Exercise description:
Only one span of the listing below is wanted: the lines from the one with "Increase Position X" through the one with "Toggle italic formatting", reproduced exactly, both ends kept.

Supplied material:
● ● ●

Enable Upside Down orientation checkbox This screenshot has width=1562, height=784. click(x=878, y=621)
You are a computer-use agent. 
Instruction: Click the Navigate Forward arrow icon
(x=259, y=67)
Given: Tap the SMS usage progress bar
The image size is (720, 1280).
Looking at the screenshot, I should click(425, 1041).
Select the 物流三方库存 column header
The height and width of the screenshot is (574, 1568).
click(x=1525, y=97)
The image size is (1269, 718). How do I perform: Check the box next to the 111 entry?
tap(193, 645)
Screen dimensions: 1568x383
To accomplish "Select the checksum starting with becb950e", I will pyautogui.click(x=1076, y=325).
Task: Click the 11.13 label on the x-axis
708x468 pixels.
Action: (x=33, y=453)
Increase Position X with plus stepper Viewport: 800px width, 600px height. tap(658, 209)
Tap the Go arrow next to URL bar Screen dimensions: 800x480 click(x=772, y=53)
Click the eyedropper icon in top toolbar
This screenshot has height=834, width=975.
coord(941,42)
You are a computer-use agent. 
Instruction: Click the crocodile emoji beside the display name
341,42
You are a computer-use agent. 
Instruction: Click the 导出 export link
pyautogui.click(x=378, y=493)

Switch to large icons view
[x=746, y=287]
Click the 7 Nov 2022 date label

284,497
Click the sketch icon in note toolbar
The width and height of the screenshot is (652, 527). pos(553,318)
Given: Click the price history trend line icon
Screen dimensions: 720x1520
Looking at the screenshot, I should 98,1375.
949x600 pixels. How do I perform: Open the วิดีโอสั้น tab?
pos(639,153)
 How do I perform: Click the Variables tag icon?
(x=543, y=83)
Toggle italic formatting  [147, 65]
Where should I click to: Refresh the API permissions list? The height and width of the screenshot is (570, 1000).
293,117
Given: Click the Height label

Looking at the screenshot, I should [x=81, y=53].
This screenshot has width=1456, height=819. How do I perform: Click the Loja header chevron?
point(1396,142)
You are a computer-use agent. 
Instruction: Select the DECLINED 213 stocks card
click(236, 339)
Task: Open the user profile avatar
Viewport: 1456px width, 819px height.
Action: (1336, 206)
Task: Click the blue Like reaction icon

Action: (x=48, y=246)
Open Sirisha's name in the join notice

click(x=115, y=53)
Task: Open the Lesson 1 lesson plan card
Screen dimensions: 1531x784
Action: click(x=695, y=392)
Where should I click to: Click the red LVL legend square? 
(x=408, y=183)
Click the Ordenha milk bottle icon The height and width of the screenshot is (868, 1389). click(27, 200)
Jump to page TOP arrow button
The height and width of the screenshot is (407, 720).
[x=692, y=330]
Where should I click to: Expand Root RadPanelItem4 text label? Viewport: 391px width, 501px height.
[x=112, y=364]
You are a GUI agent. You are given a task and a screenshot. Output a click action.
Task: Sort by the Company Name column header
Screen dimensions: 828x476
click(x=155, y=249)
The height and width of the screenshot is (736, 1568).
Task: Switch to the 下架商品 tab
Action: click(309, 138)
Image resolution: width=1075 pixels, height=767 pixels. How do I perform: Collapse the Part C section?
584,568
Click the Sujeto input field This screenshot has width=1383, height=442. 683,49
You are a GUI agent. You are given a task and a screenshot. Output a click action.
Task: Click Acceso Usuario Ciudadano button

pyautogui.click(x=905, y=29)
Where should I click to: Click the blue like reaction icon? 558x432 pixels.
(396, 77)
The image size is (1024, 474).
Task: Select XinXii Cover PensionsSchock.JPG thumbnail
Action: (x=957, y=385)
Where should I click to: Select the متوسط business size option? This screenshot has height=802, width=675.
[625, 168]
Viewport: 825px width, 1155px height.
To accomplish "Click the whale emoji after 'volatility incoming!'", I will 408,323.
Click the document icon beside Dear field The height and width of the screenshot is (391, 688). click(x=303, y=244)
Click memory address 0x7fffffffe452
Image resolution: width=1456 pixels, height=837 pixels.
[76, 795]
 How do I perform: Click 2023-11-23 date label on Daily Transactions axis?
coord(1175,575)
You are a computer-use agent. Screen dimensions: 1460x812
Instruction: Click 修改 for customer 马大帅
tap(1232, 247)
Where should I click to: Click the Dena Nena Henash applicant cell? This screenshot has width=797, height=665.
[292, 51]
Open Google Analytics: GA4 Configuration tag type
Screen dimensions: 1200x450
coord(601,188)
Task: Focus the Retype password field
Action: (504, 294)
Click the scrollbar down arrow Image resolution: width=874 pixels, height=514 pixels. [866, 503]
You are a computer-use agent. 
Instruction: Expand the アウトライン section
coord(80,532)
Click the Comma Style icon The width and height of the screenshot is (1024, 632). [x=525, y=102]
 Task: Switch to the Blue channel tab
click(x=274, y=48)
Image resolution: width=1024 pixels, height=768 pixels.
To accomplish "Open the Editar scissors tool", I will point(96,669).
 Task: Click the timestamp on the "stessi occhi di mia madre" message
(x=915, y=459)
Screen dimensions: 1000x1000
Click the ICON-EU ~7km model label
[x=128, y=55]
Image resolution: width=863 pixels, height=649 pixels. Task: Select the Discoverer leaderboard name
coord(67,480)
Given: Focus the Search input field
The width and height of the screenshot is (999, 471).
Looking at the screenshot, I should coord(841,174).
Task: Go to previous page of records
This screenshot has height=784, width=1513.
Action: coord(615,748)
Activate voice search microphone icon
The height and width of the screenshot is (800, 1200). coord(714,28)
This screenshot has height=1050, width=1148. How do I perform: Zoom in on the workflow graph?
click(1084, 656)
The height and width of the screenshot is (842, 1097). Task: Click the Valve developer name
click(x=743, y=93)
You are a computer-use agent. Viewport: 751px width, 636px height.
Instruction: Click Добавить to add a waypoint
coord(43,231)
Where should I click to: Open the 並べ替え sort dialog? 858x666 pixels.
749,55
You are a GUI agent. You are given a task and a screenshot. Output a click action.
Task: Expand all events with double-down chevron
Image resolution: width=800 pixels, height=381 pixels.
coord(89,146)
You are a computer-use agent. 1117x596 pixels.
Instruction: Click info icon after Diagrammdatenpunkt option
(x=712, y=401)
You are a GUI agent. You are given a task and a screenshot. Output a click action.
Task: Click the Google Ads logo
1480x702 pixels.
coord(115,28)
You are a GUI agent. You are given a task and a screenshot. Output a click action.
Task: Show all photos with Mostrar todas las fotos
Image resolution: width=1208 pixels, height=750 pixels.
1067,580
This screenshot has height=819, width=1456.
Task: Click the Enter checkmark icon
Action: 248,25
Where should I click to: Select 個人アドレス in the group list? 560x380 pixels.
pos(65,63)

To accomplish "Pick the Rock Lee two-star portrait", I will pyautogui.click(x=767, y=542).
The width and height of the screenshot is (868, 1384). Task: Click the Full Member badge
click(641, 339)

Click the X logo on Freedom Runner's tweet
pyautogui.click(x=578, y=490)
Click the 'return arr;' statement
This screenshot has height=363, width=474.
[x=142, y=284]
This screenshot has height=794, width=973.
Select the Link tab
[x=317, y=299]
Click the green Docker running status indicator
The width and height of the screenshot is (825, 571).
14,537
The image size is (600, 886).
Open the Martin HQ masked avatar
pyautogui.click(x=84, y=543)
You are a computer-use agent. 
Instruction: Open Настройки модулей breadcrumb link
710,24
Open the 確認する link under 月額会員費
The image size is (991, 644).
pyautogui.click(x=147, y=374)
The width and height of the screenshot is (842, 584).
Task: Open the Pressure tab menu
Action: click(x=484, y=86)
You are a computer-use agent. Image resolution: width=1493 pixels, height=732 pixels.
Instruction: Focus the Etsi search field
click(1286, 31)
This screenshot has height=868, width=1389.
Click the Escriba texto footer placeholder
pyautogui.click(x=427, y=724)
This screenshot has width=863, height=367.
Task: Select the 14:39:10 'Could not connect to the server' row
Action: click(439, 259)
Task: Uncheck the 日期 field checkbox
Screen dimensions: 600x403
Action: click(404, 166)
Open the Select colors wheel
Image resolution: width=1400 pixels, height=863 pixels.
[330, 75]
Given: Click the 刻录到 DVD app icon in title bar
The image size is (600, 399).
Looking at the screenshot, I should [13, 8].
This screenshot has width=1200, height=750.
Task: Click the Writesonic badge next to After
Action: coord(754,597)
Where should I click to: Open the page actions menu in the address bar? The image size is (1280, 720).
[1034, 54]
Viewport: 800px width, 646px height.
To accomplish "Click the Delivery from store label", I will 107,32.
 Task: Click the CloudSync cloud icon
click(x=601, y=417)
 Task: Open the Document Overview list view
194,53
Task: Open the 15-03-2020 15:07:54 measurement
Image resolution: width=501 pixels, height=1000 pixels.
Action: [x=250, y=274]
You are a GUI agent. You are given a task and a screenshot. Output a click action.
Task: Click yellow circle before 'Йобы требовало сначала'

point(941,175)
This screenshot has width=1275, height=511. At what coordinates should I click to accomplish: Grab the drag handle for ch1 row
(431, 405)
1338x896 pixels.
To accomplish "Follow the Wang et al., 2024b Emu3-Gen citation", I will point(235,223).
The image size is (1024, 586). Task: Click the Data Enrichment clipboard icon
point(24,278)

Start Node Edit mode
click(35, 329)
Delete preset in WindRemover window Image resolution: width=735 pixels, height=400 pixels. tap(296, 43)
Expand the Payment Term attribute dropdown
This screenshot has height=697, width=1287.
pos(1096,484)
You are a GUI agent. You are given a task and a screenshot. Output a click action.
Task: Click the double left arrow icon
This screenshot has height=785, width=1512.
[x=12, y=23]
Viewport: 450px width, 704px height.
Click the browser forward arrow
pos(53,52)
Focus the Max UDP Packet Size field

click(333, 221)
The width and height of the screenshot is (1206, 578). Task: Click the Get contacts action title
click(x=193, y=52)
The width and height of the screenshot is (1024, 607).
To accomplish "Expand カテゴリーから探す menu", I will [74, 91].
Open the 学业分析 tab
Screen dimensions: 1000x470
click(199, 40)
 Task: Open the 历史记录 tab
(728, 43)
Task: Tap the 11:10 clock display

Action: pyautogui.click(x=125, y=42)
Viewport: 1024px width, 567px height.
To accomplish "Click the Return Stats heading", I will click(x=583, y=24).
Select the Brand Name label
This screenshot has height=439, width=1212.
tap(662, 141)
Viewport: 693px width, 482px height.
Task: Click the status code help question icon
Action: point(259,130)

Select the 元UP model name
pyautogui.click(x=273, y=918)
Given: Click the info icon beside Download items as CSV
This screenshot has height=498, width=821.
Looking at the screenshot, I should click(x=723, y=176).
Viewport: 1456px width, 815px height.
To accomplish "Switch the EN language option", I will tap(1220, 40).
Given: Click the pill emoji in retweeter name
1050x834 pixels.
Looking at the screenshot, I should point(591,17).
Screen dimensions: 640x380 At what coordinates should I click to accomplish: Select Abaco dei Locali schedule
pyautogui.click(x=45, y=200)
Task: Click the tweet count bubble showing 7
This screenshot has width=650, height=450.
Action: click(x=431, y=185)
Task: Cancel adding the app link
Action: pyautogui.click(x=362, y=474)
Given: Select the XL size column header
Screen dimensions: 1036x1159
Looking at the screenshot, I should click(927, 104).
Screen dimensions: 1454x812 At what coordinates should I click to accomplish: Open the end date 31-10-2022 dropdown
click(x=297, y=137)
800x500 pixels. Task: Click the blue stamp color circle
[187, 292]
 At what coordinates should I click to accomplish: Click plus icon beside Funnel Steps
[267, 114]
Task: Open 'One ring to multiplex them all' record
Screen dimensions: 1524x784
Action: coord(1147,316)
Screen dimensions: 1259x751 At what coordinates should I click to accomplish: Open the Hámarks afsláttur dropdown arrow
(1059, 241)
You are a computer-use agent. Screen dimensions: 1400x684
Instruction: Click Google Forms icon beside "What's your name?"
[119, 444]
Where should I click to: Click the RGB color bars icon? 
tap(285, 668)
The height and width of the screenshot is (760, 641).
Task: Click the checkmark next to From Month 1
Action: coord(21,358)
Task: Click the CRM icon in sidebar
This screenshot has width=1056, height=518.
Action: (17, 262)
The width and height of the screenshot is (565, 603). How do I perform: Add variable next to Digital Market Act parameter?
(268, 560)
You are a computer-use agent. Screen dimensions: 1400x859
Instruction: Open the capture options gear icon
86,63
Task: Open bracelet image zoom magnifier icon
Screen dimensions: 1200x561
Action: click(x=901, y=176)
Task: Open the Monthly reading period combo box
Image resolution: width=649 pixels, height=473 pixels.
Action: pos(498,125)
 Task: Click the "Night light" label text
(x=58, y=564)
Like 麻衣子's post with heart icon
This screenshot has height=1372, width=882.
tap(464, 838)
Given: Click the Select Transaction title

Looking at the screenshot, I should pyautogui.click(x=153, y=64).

● ● ●

Answer for this exercise:
Increase Position X with plus stepper Viewport: 800px width, 600px height. tap(658, 209)
Tap the Go arrow next to URL bar Screen dimensions: 800x480 click(x=772, y=53)
Click the eyedropper icon in top toolbar
This screenshot has height=834, width=975.
coord(941,42)
You are a computer-use agent. 
Instruction: Click the crocodile emoji beside the display name
341,42
You are a computer-use agent. 
Instruction: Click the 导出 export link
pyautogui.click(x=378, y=493)

Switch to large icons view
[x=746, y=287]
Click the 7 Nov 2022 date label

284,497
Click the sketch icon in note toolbar
The width and height of the screenshot is (652, 527). pos(553,318)
Given: Click the price history trend line icon
Screen dimensions: 720x1520
Looking at the screenshot, I should 98,1375.
949x600 pixels. How do I perform: Open the วิดีโอสั้น tab?
pos(639,153)
 How do I perform: Click the Variables tag icon?
(x=543, y=83)
Toggle italic formatting  [147, 65]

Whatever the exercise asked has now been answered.